Dataset entries:
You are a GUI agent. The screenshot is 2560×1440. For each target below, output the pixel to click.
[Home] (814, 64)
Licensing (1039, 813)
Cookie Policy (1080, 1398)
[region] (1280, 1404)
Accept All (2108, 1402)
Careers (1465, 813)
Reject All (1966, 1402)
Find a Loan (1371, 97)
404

### Your assignment
Print, exactly and only, the lines running from the one with "[region] (1280, 1404)" to the end of the data above.

### Task result
[region] (1280, 1404)
Accept All (2108, 1402)
Careers (1465, 813)
Reject All (1966, 1402)
Find a Loan (1371, 97)
404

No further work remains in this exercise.